Bref, des élus sont allés à Paris, ont rencontré le ministre et lui ont dit qu’ils souhaitaient « la domiciliation locale de certaines compétences de l’Etat. » le ministre a répondu « autonomie », les Corses se sont agités, demandant l’autonomie pour eux aussi… Puis les Guyanais, les Martiniquais… Enfin, surtout les élus à la tête des collectivités, Gabriel Serville en Guyane, Serge Letchimy en Martinique. La Guadeloupe à ce moment-là, se taisait et préférait réfléchir.

Néanmoins, Guy Losbar, Ary Chalus, pour la Guadeloupe, Gabriel Serville, pour la Guyane, Serge Letchimy (à l’origine de la démarche) pour la Martinique, Louis Mussington, pour Saint-Martin, Huguette Bello, pour la Réunion, Ben issa pour Mayotte signaient, le 16 mai 2022, l’Appel de Fort-de-France, « pour changer les rapports entre l’Etat et les régions d’outre-mer. »

L’Appel de Fort-de-France :

Plus tard, Emmanuel Macron, chef de l’Etat, donnait un dîner à l’Elysée et proposait un deal aux élus rassemblés sous les lambris dorés de la République : ils avaient six mois pour déposer sur le bureau de la Première ministre des préconisations, propositions pour fluidifier, rationaliser, les relations entre l’Etat et les collectivités. L’Etat répondrait.
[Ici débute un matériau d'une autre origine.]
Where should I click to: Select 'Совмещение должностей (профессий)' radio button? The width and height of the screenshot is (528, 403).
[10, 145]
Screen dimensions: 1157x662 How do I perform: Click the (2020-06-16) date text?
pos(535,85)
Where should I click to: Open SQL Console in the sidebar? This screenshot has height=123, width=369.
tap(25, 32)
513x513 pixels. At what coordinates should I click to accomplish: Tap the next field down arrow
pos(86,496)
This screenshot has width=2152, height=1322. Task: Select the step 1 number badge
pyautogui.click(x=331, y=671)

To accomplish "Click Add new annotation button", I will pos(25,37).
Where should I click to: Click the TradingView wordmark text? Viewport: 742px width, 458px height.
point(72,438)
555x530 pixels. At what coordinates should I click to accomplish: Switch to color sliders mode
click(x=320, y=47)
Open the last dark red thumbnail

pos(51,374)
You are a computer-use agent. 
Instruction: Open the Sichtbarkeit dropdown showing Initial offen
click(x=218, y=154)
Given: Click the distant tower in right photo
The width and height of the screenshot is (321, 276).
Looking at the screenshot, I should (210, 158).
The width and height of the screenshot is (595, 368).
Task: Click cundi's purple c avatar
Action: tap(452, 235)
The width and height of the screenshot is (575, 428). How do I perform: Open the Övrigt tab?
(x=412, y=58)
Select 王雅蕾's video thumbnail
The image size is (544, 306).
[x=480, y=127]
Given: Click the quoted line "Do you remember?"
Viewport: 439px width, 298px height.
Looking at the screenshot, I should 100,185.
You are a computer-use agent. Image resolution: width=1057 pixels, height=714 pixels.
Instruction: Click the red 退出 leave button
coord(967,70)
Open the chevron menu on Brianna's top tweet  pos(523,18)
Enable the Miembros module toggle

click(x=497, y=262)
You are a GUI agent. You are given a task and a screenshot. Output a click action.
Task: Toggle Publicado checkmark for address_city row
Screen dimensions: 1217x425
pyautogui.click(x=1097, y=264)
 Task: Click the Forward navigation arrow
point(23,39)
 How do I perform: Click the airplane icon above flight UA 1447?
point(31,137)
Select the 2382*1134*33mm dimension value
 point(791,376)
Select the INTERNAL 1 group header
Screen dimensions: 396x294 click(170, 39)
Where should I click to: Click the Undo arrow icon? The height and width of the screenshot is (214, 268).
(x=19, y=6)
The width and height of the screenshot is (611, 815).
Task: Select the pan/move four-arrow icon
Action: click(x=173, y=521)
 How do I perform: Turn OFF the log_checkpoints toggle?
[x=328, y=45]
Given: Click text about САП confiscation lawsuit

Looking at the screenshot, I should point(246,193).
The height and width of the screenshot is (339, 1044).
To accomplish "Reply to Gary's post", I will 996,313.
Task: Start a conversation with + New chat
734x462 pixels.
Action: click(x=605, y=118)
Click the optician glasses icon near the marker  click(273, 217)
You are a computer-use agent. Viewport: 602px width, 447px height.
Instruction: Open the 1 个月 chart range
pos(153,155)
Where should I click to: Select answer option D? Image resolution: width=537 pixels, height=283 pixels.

C’est un travail de Titan que les élus ont mené, réunissant des Congrès… et concoctant des cahiers de revendications. Une fois expédiés ou donnés aux ministres de l’Intérieur et des Outre-mer, Gérald Darmanin et Jean-François Carenco, ces recueils de préconisations (un peu plus de 2 000 en tout) ont été étudiés.

Il en est ressorti 72 mesures qu’il faudra mettre en musique, la plupart du temps par des lois votés au Parlement ou des arbitrages budgétaires.

Les 72 mesures :

Pour ce qui est d’éventuels changements de statuts, les élus se sont donnés six mois, un an, pour en parler.

« C’est, comme l’a si bien dit le président du Conseil départemental, Guy Losbar, l’affaire des élus et des Guadeloupéens, pas l’affaire de l’Etat. »

Guy Losbar est-il satisfait du CIOM ? Couçi-couça. Certains élus n’en attendaient rien — Ary Chalus, par exemple, très sceptique. Le président de la Région Guadeloupe a toujours pris ses distances avec le Congrès des élus.